Mike Aitcheson: Well, Jerome, again, let me tag on and say thank you for coming on the show. We pick folks who are subject experts in their field. But we also bring folks on who are very pastoral and so we are grateful to have you on because you obviously have a firm grasp of this subject matter, but you come at it from a pastoral perspective so we’re glad to have you on here to help us out with this discussion today.
So this afternoon, we hope to unpack the realities and the nuances of dominant culture and subdominant cultures in America and how they relate to each other and how it affects our current cultural moment. So let me just begin by defining two terms that will guide our conversation today.
And those terms are dominant culture and subdominant culture. And I’ll present our working definitions. But please feel free to push back as we think through this.
So we define dominant culture as the majority culture in a particular society whose beliefs, customs, attitudes, values, and language are dominant.
And then subdominant culture is a minority culture in a particular society whose beliefs, customs, attitudes, values and language are subordinate to the dominant culture.
Jerome Gay: Yeah, I think that’s great. I think as we unpack a little bit more, I would only add that a lot of times when we talk about race, ethnicity, dominant culture can turn into being domineering.
I do think there’s a difference. It doesn’t automatically … We can’t automatically assume that. But the dominant culture … Typically when we talk about issues of race and then a subculture being marginalized, it’s when the dominant culture becomes domineering and imperialistic as it relates to their culture and how it compares or is better than others.
And as it relates to sub, subdominant culture, sub is usually typically numerical, meaning that the number of people represented by a particular race or ethnicity or some type of group, they can be marginalized, again, depending on how they’re treated by the dominant culture.
So I definitely like both of those definitions. That’s a little nuance that I would add to it.
Jim Davis: No, that’s good. Well, let’s continue that then. Let’s talk about the differences between the dominant and subdominant cultures in America. Can you unpack some observations and cultural differences between dominant and subdominant cultures?

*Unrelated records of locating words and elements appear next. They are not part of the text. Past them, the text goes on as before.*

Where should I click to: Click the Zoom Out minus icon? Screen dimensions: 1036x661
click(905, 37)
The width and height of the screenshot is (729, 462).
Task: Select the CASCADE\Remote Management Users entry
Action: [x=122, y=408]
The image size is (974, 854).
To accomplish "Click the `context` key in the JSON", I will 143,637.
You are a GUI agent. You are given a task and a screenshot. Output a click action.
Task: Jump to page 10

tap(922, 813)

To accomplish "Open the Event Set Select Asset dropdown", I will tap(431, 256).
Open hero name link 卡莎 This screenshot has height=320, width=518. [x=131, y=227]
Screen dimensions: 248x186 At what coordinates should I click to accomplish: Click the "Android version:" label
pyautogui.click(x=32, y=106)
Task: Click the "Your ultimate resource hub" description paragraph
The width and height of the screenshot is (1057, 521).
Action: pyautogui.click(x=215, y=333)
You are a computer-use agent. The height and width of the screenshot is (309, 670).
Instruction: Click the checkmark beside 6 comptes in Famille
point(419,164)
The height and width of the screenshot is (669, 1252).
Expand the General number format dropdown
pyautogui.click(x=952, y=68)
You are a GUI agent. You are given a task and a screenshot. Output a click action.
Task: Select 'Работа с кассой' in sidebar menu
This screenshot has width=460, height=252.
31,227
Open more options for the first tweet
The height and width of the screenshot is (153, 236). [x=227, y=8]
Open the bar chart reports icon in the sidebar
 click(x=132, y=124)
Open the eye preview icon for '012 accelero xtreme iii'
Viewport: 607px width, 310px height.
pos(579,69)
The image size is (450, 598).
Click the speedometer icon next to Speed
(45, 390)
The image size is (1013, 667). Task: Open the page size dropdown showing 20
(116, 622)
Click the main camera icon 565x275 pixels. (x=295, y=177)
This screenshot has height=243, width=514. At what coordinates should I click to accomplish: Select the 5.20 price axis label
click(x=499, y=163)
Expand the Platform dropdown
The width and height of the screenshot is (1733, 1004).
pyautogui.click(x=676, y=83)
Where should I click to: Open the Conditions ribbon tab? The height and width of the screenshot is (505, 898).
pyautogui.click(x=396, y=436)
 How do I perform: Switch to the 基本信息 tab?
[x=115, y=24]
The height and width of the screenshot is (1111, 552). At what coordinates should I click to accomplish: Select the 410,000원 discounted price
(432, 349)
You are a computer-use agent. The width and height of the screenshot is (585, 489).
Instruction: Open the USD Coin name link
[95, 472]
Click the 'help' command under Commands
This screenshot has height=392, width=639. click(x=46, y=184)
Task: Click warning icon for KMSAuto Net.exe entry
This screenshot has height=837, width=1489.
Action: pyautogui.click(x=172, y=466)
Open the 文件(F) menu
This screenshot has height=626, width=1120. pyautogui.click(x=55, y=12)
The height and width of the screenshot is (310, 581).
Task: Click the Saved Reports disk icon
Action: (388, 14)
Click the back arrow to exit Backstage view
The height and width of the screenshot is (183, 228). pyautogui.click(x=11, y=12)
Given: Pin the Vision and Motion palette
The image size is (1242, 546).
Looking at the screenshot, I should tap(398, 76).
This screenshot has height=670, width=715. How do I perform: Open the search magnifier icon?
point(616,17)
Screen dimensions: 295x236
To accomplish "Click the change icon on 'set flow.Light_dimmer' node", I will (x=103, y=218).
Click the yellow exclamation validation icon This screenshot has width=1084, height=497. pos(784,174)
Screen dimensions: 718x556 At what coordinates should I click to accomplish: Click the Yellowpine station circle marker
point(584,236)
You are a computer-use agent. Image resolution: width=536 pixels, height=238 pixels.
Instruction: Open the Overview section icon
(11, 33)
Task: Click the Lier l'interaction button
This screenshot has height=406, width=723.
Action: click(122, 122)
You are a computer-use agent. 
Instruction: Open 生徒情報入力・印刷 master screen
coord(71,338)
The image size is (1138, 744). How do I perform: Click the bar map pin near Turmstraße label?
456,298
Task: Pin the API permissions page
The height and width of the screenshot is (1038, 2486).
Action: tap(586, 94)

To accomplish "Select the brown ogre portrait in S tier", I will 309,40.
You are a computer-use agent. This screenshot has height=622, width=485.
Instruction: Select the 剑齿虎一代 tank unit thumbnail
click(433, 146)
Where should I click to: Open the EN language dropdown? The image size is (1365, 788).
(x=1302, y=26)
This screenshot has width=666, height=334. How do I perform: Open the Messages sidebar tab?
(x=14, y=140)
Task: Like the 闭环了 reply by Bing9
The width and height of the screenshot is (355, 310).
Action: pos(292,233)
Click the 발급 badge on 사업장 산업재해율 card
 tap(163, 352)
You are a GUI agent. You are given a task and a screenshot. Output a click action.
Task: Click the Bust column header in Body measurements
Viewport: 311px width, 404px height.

Jerome Gay: Yeah, so I think a good example … So a couple of years ago, I wrote an article called Reform Theology Versus Reform Culture. And it’s actually a chapter in my book as well. And in that, I bring up Shoki Coe who is an Asian minister who was mentioned in Center Church, Tim Keller’s book.
And one of the things he unpacks is how his culture was encountering marginalization from the missionaries that would come. And the missionaries were high in number and they begin to see their culture, the way they did things. The way they worshiped. The way they … Even in an Christian setting as better than.
And so when we talk about some of these differences, it becomes problematic when the dominant culture begins to say the way we do things is the way to do things. This is the right way to do liturgy. This is the only way to approach this homiletically as it relates to preaching and the communication of the word of God.
And so that’s some of the things I see. Robert Romero also mentions this in Brown Church, when he talks about the Latinx community and how just historically, how Spaniards begin to see their culture as better.
And so much so that some of the, within a Latin community, begin to embrace self hatred and wanted to be … Christ no longer became the example but the dominant culture.
So depending on how it is applied, that’s where we see these differences in culture. One more historical example. Christianity and Culture, just think it’s a book written about 50 years ago. They talked about how missionaries, white missionaries in particular, saw that other cultures needed to be civilized before they could be evangelized.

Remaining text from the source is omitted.